Develop a grazing plan. A resource from Dan Rasmussen our SDGC Educator includes this example of a grazing plan, (GrazeChart33Ranch’20 – May 22 2020 – 11-22 AM) and forms are available at the International Holistic Management website, Free downloads from Holistic Management International are also available, click here. Start by looking at what you have for acres and pastures. In addition to a paper record, I like to use Pasture Map, it is on my phone, and I usually have that with me so I can make notes and take pictures. Once I had my inventory of pastures. I kept an eye on how things looked this Spring. I was also aware of not wanting to graze the exact same time of the year. For the brome and crested wheat I had, I wanted to utilize that early and give the pastures with more native/warm season plants a bit longer to grow in. I had a pasture with a lot of wet soaked ground, so I didn’t start with that. I made these decisions with Area Rangeland Management Specialist Lealand Schoon with NRCS offering ideas and suggestions.

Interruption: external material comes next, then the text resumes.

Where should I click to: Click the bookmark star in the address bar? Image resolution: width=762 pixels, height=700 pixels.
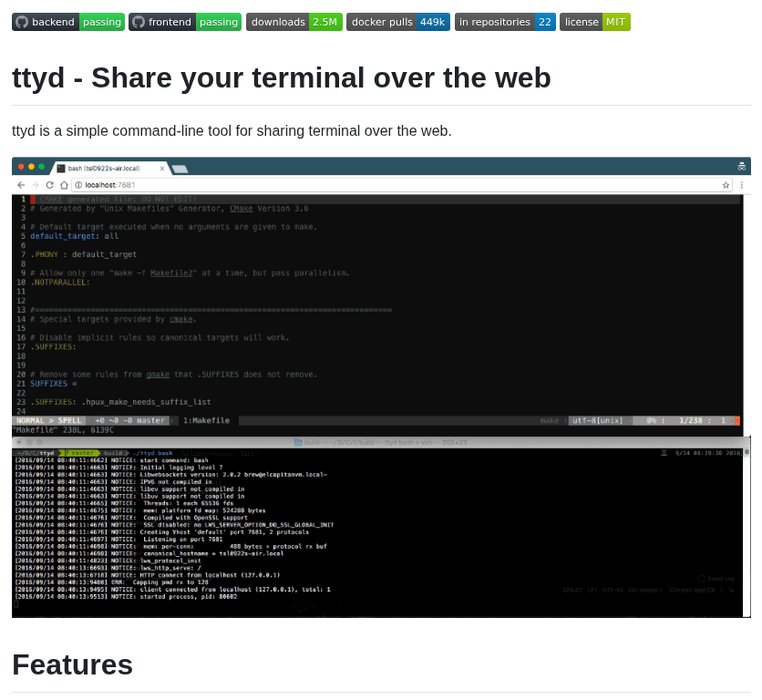coord(726,185)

I’m just a few years into this. A SDGC Mentor, Pat Guptill, current board member, came out in 2016 and helped reinforce my ideas and commitments. I’m just sharing and relating my experience. This is what I have picked up as a “noob”. We have our online video game community to thank for that word. Noob or newb means, newbie, someone new to an experience or community. I’ll close here with a cute video, Grandma saying her lines, can be like managing your grazing, you just keep trying.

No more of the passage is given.